==== SOURCE DATA ====
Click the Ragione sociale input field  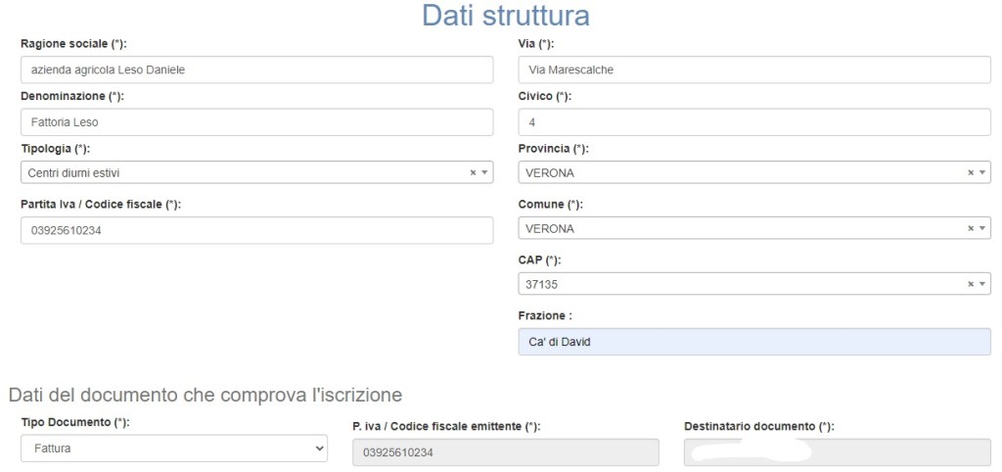256,70
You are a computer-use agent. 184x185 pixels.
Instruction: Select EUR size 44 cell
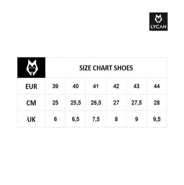(157, 86)
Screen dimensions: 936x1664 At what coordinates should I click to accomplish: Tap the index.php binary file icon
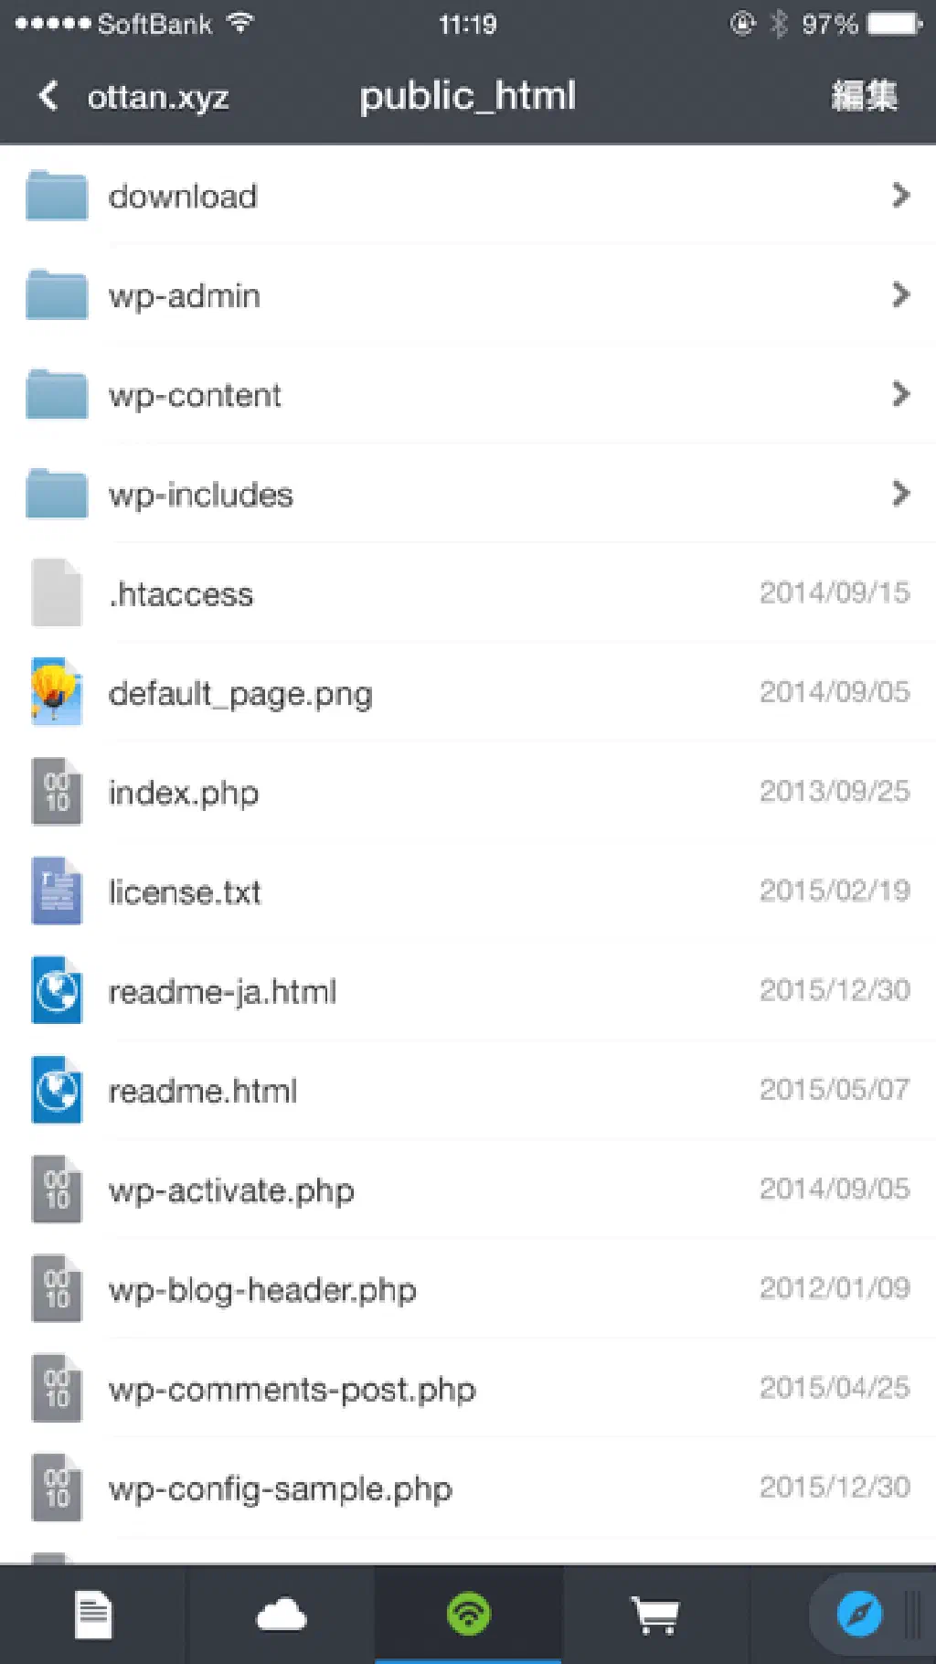pos(57,792)
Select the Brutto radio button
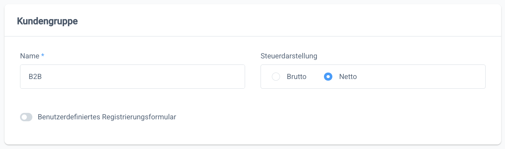505x149 pixels. [276, 77]
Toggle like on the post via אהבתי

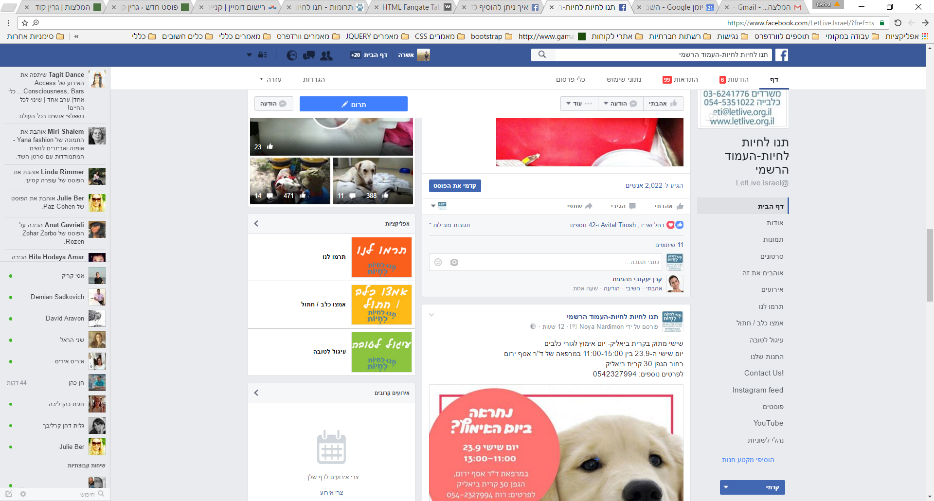click(669, 206)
====
▶ [THE TASK]: Return, exactly as they appear, the lines from the line containing "Instruction: Select EUR size 44 cell" through the end of the records above, both ends included, without pictures.

▶ [EXERCISE OUTPUT]:
Instruction: Select EUR size 44 cell
(157, 86)
Screen dimensions: 936x1664 At what coordinates should I click to accomplish: Tap the index.php binary file icon
pos(57,792)
Select the Brutto radio button
505x149 pixels. [276, 77]
Toggle like on the post via אהבתי

click(669, 206)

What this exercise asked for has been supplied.